*Trecho fornecido*.
·····

O que você procura quando faz cinema?
Acho que a coisa mais bonita do cinema é extrapolar a realidade. Tento criar fantasias e tirar o público do mundo real por uma hora e meia. Isso me encanta desde a minha infância. Quero fazê-los acreditar em seres fantásticos e reproduzir essa sensação de magia, mas com um toque brasileiro.
Acredito que quanto mais regionais são meus filmes, mais universais eles se tornam.
O que é horror para você?
É o tipo de história mais antiga da humanidade. Acredito que desde quando as histórias eram contadas em volta da fogueira, as pessoas já gostavam do terror. Elas falavam sobre o que tinha nas sombras. O terror sempre despertou um fascínio nas pessoas. Sempre que trabalho com o gênero, penso em como alterar a emoção de uma pessoa e fazê-la sentir medo vendo um filme que não é real.
Essa associação entre filme, fantasia e magia veio do fato de seu pai ser mágico e dono de cinema?
Isso. Comecei frequentar o cinema muito cedo, com cinco anos. O efeito especial é uma mágica. Faz as pessoas acreditarem em uma ilusão. Tanto o mágico quanto o técnico de efeitos especiais são técnicos que me fascinam muito.
É muito importante para você ter efeitos visuais em seus filmes?

·····

*Conjunto de tarefas*.
[1] De acordo com o trecho fornecido, com que idade a pessoa entrevistada começou a frequentar o cinema?
[2] Enumere todas as perguntas feitas na entrevista que compõe o trecho fornecido.
[3] Reescreva a parte do trecho fornecido que começa em "Acho que a coisa" e vai até "não é real.", trocando "terror" por "suspense".

*Conteúdo dos dados*.
·····

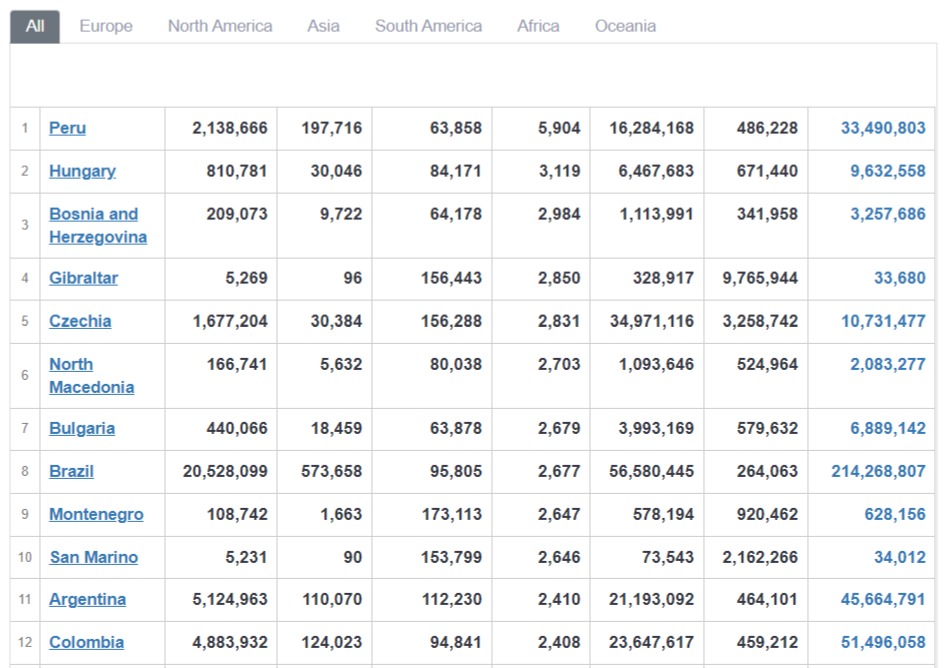Image resolution: width=947 pixels, height=668 pixels.
Task: Open the Montenegro country link
Action: click(97, 514)
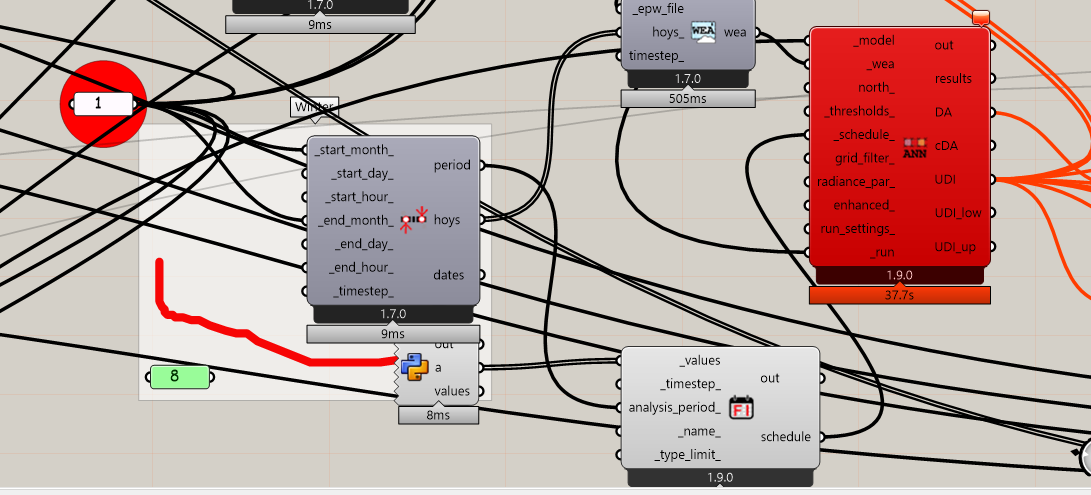Select the small orange node at top right
Screen dimensions: 1091x495
(981, 16)
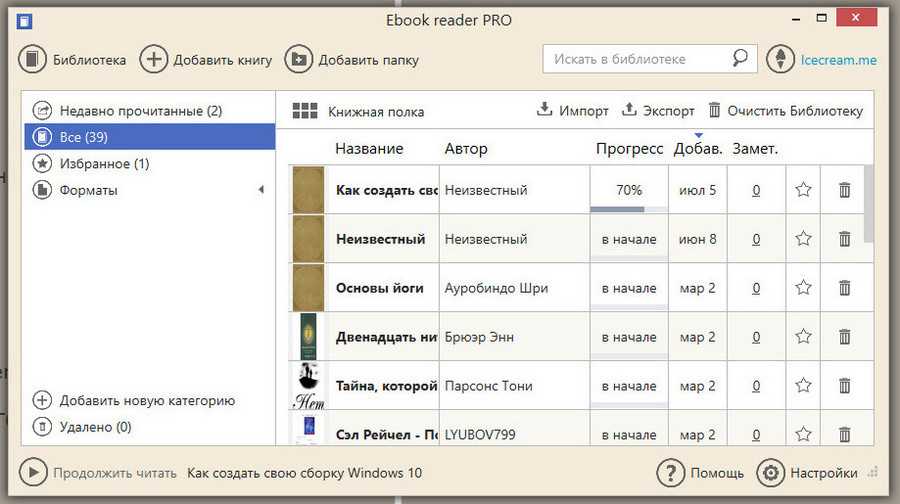
Task: Select Избранное category in sidebar
Action: click(x=104, y=163)
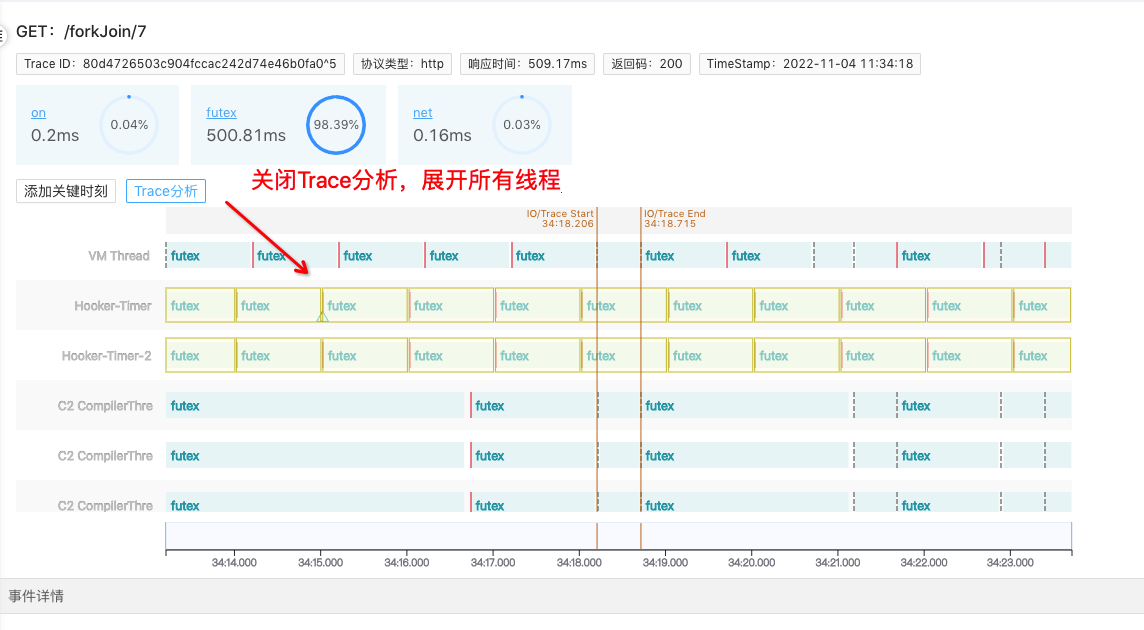The height and width of the screenshot is (630, 1144).
Task: Toggle the Trace分析 button off
Action: click(166, 191)
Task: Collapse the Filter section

·····

*Soluções*.
[1] Com cinco anos.

[2]
- O que você procura quando faz cinema?
- O que é horror para você?
- Essa associação entre filme, fantasia e magia veio do fato de seu pai ser mágico e dono de cinema?
- É muito importante para você ter efeitos visuais em seus filmes?

[3]
Acho que a coisa mais bonita do cinema é extrapolar a realidade. Tento criar fantasias e tirar o público do mundo real por uma hora e meia. Isso me encanta desde a minha infância. Quero fazê-los acreditar em seres fantásticos e reproduzir essa sensação de magia, mas com um toque brasileiro.
Acredito que quanto mais regionais são meus filmes, mais universais eles se tornam.
O que é horror para você?
É o tipo de história mais antiga da humanidade. Acredito que desde quando as histórias eram contadas em volta da fogueira, as pessoas já gostavam do suspense. Elas falavam sobre o que tinha nas sombras. O suspense sempre despertou um fascínio nas pessoas. Sempre que trabalho com o gênero, penso em como alterar a emoção de uma pessoa e fazê-la sentir medo vendo um filme que não é real.